- Stated goal
In the entries starting at the line containing "Given: Click the Send Signal Action tool" and ending at the line containing "Looking at the screenshot, I should (682, 263).", change "dropdown" to "drop-down list" and leave everything else unchanged. Return only those lines, with the pictures omitted.

- Extracted material
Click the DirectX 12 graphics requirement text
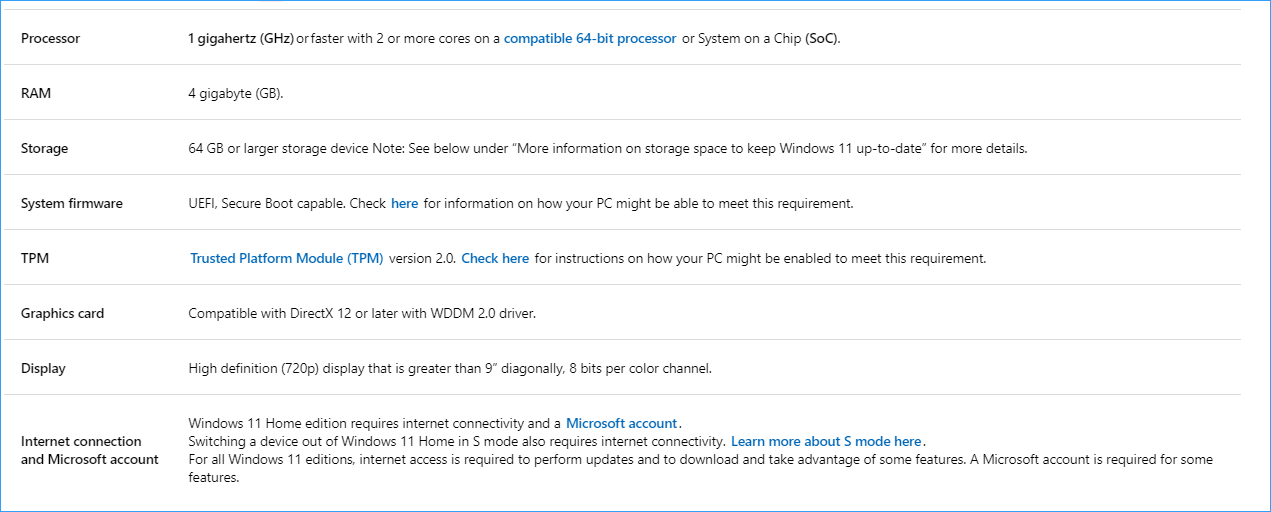This screenshot has height=512, width=1271. [x=362, y=313]
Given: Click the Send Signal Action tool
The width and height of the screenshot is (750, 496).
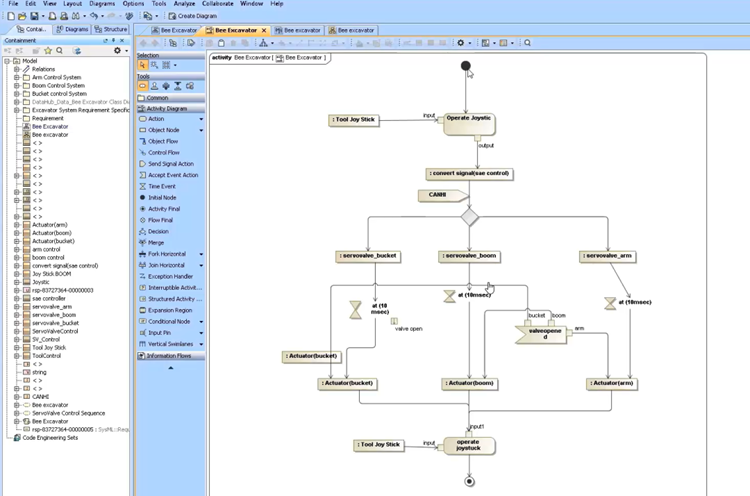Looking at the screenshot, I should click(x=172, y=163).
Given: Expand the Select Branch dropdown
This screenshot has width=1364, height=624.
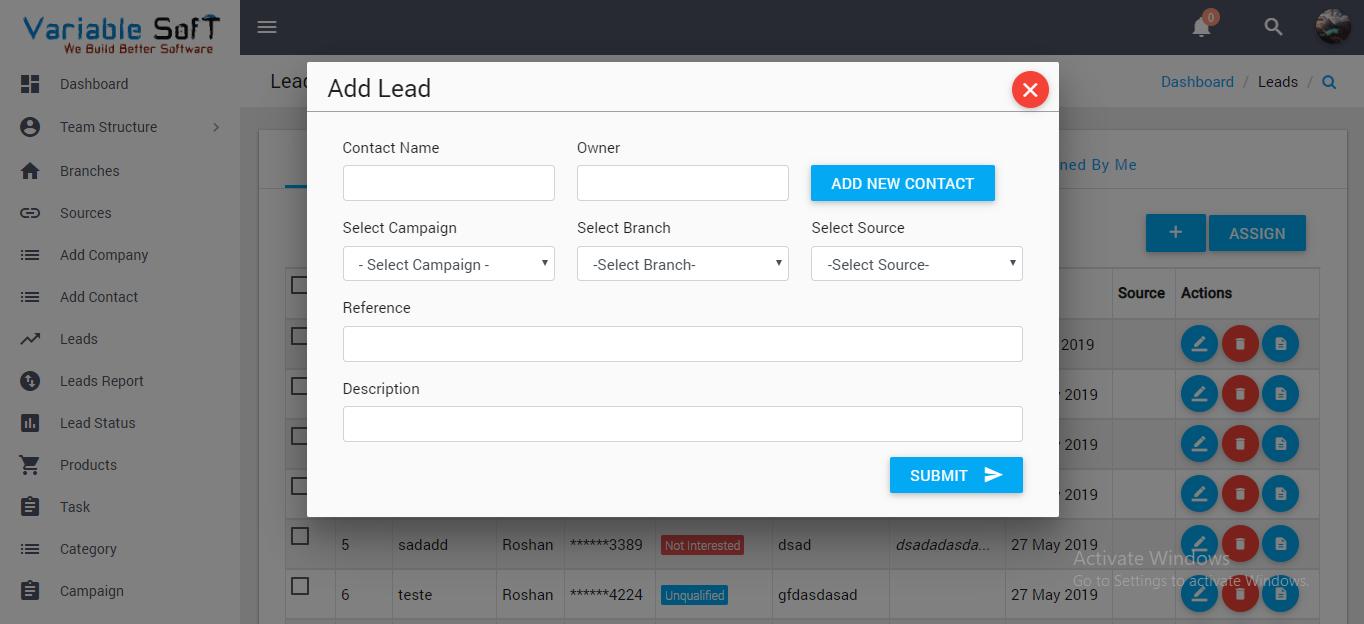Looking at the screenshot, I should (682, 263).
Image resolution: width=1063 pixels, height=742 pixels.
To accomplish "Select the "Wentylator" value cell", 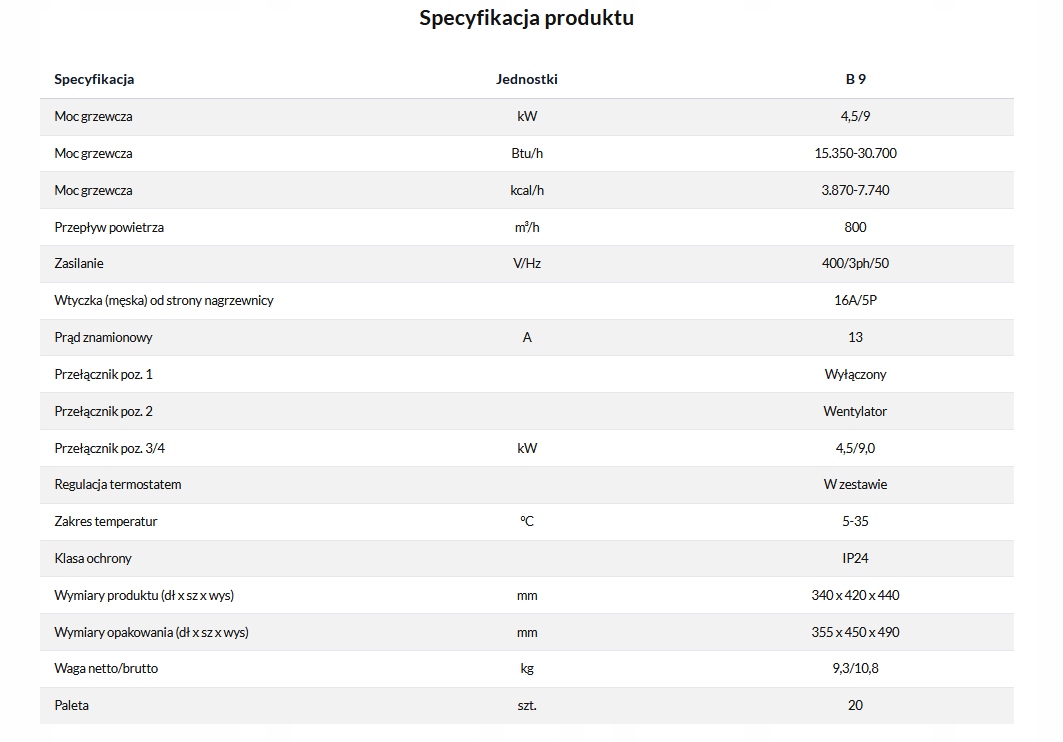I will 855,411.
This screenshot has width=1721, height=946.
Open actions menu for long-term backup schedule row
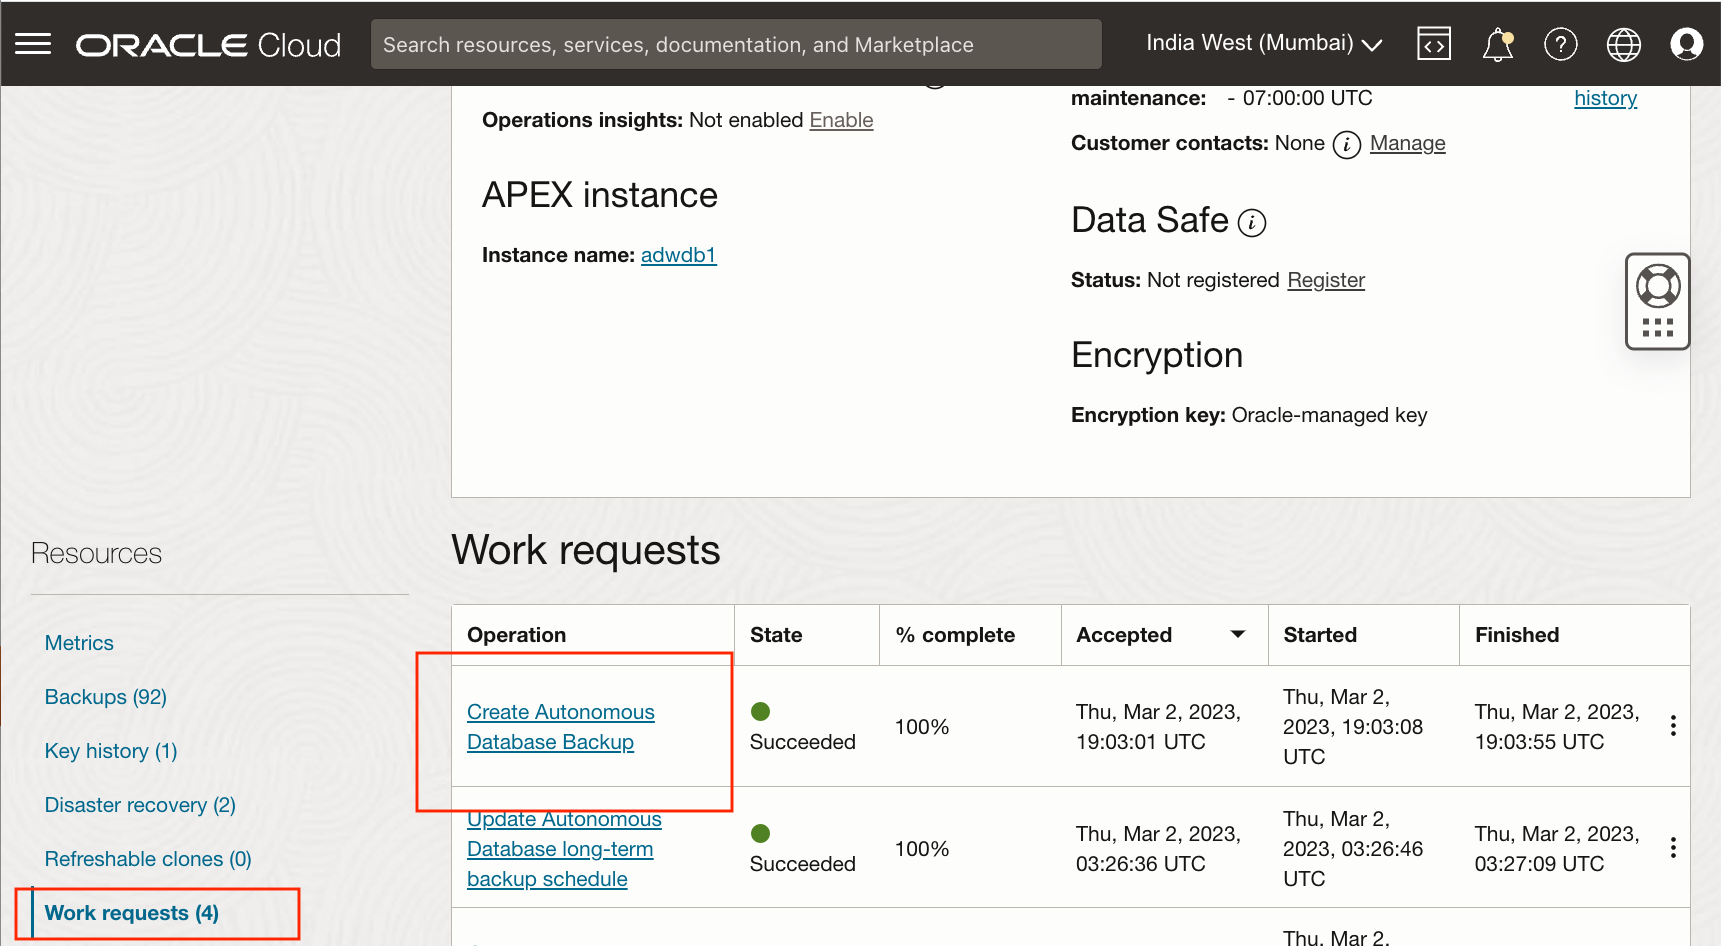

- Reply
Given: Click the Send Signal Action tool
The width and height of the screenshot is (750, 496).
Looking at the screenshot, I should click(x=172, y=163).
Given: Expand the Select Branch drop-down list
This screenshot has width=1364, height=624.
Looking at the screenshot, I should (682, 263).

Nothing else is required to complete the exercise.